Scott, George Lewis (DNB00)
|←Scott, George Gilbert||Dictionary of National Biography, 1885-1900, Volume 51
Scott, George Lewis
SCOTT, GEORGE LEWIS (1708–1780), mathematician, born at Hanover in May 1708, was the eldest son of George Scott of Bristo in Scotland, who married Marion Stewart, daughter of Sir James Stewart, bart., of Coltness, lord advocate of Scotland. The father held diplomatic offices at various German courts, and was envoy-extraordinary to Augustus I, king of Poland, in 1712 (Caldwell Papers, Maitland Club, i. 206–52). He was an especial friend of the elector (afterwards George I), whose names were given to the boy at baptism, and the Princess Sophia was his godmother. At the close of 1726, after his father's death, his mother moved to Leyden for the education of her children. George Lewis was called to the bar at the Middle Temple, became F.S.A. on 3 June 1736, and F.R.S. on 5 May 1737, and was a member in 1736 of the Society for Encouragement of Learning. At this date Thomson the poet was one of his friends. In November 1750 Scott was made sub-preceptor to Prince George (afterwards George III) and his younger brothers, on the recommendation of Lord Bolingbroke through Lord Bathurst. Horace Walpole writes, ‘You may add that recommendation to the chapter of our wonderful politics’ (Letters, ii. 232); and as Scott was considered to be a Jacobite, his appointment caused considerable stir through the belief that he would inculcate in his pupils the doctrine of the divine right of kings. By July 1752 the tutors were divided into factions, and the quarrel lasted all the year (ib. ii. 293, 316–317). In February 1758 Scott was made a commissioner of excise, and he held that post until his death.

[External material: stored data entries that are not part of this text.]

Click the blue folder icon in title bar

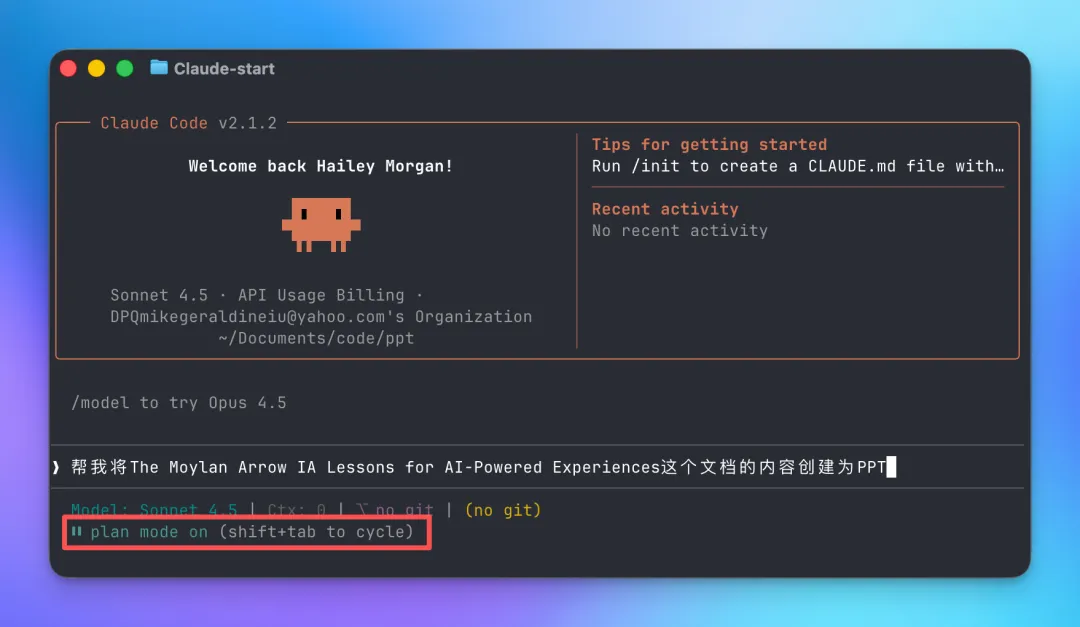(159, 68)
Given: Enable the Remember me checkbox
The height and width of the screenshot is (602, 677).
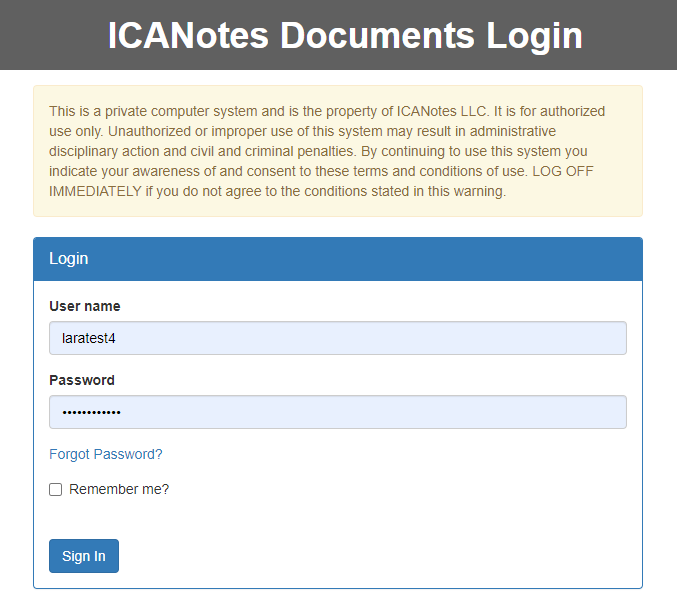Looking at the screenshot, I should tap(56, 489).
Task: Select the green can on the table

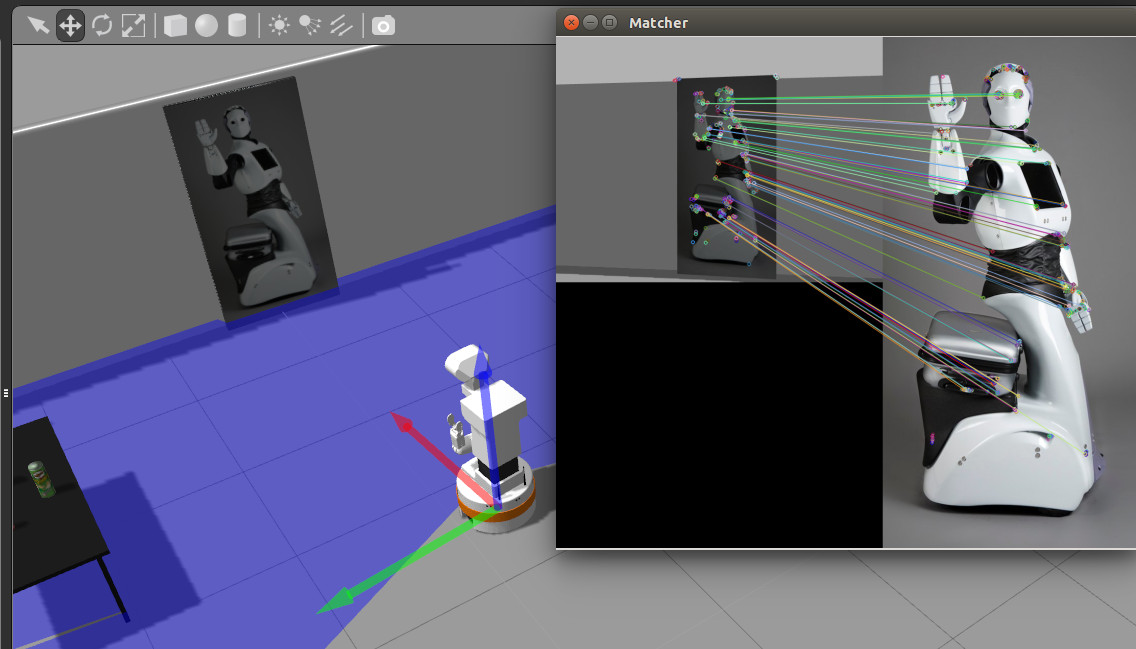Action: point(41,479)
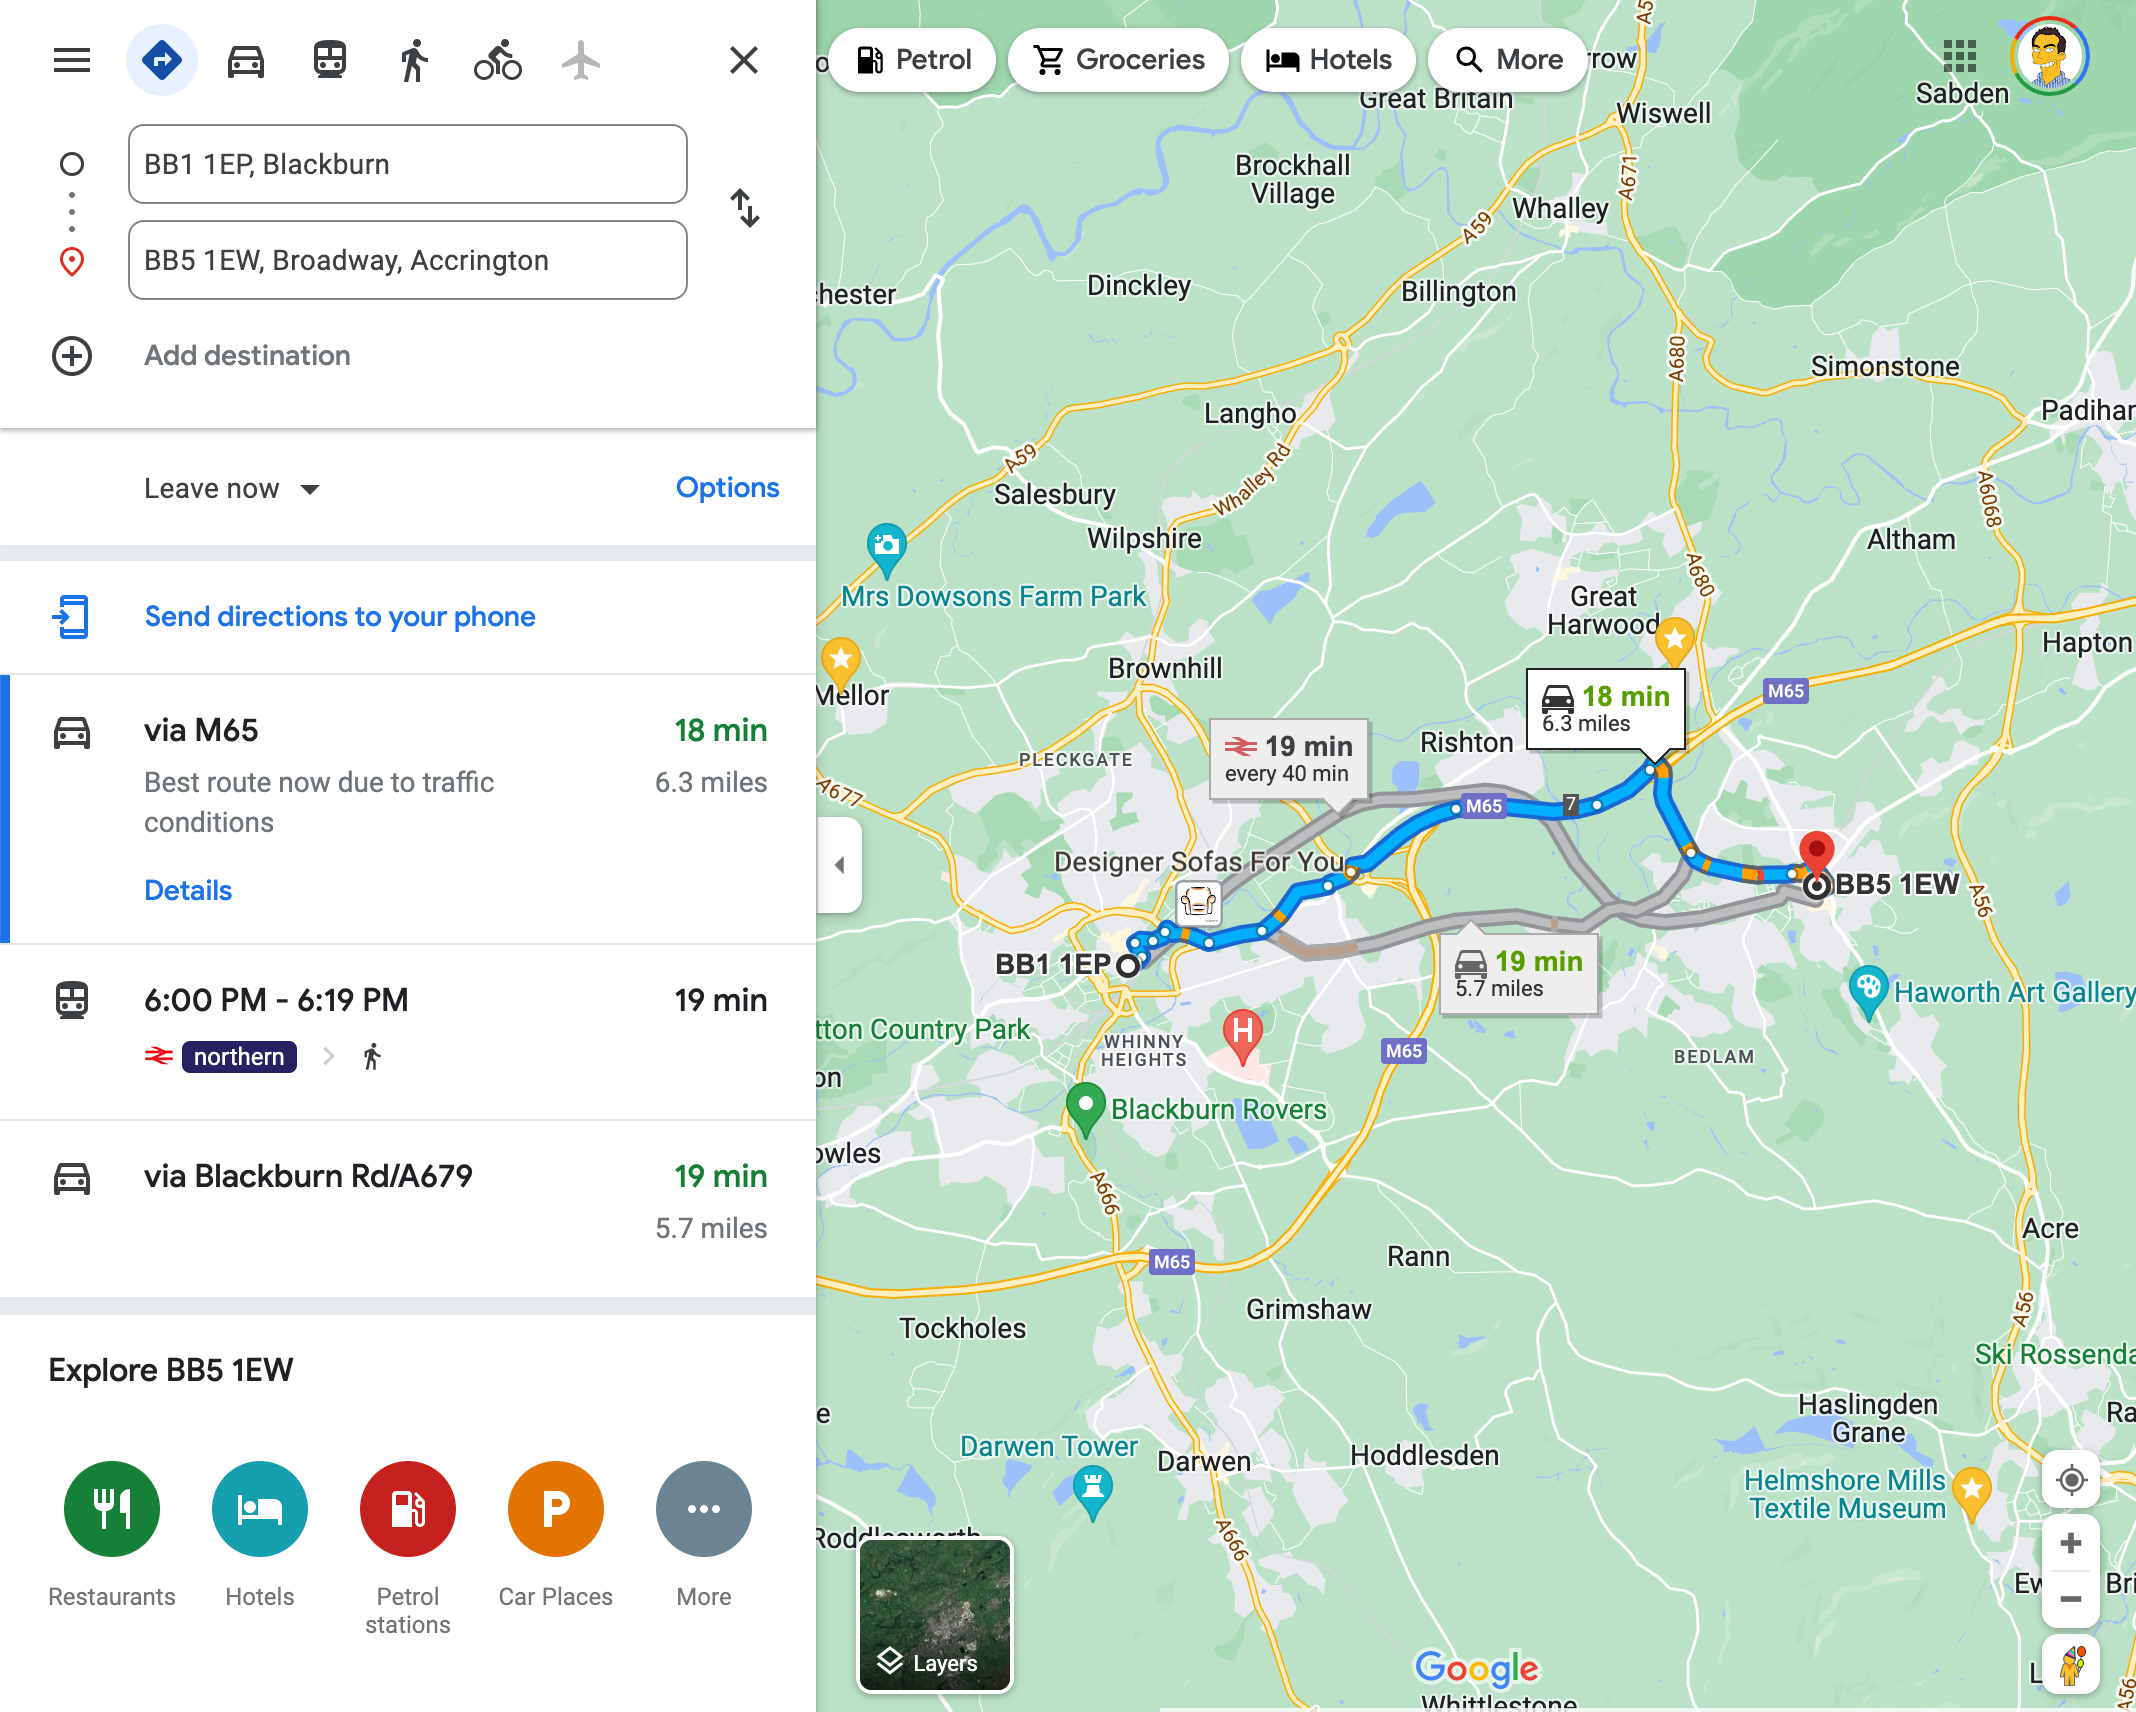Choose the walking travel mode
The width and height of the screenshot is (2136, 1712).
[413, 61]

Scott, who was a pupil of De Moivre, was celebrated for his knowledge of mathematics. On 7 May 1762 he sent a long letter to Gibbon on the books which he should study in that science; and Gibbon, on 19 Oct. 1767, asked him to supply a paper ‘on the present state of the physical and mathematical sciences’ in England, for insertion in the ‘Mémoires Littéraires de la Grande-Bretagne’ of Deyverdun and himself. In December 1775 Gibbon sent for his perusal a part of the ‘Decline and Fall of the Roman Empire’ (Misc. Works, i. 147, ii. 44–51, 68–71). Two letters from Scott to Robert Simson [q. v.], the Scottish mathematician, with those which he received in reply, are given in Trail's ‘Life of Simson’ (pp. 113–128). He was described by Lord Brougham as ‘perhaps the most accomplished of all amateur mathematicians who never gave their works to the world’ (Philosophers temp. George III, 1855 ed. pp. 135–6). Dr. Burney speaks of him as an excellent musician, and as performing on the harpsichord. He was an intimate friend of Dr. Pepusch, whom he assisted in drawing up a paper for the Royal Society on the genera and systems of the ancient Greek music (Dr. Burney, in Rees's Cyclop. 1819, vol. xxxii.). Miss Burney, who met Scott in 1769, described him as ‘very sociable and facetious. He entertained me extremely with droll anecdotes and stories among the Great and about the Court.’ George Rose knew him ‘long and very intimately,’ and praised him as ‘amiable, honorable, temperate, and one of the sweetest dispositions I ever knew.’ He was tall and big. Dr. Johnson was one day giving way to tears, when Scott, who was present, clapped him on the back and said, ‘What's all this, my dear sir? Why, you and I and Hercules, you know, were all troubled with melancholy.’ The doctor was ‘so delighted at his odd sally that he suddenly embraced him’ (Mrs. Piozzi, Anecdotes of Johnson, pp. 50–1).
Scott died on 7 Dec. 1780. His wife, who was separated from him, forms the subject of another article [see Scott, Sarah]. Her friends condemned him for his bad treatment of her, and the rumour spread that he had tried to poison her; but there was no foundation for either charge. The materials which Ephraim Chambers [q. v.] left for a supplement to his dictionary of arts and sciences were committed to Scott's care for selection, revision, and expansion. The two volumes appeared in 1753, and he is said to have received 1,500l. for his services.[Gent. Mag. 1780 p. 590, 1805 ii. 811–12; Miss Burney's Early Diary, i. 48–9, 155–6; George Rose's Diary, ii. 188; Nichols's Lit. Anecdotes, ii. 93; Caldwell Papers, i. 28, 206, ii. pt. ii. p. 161.]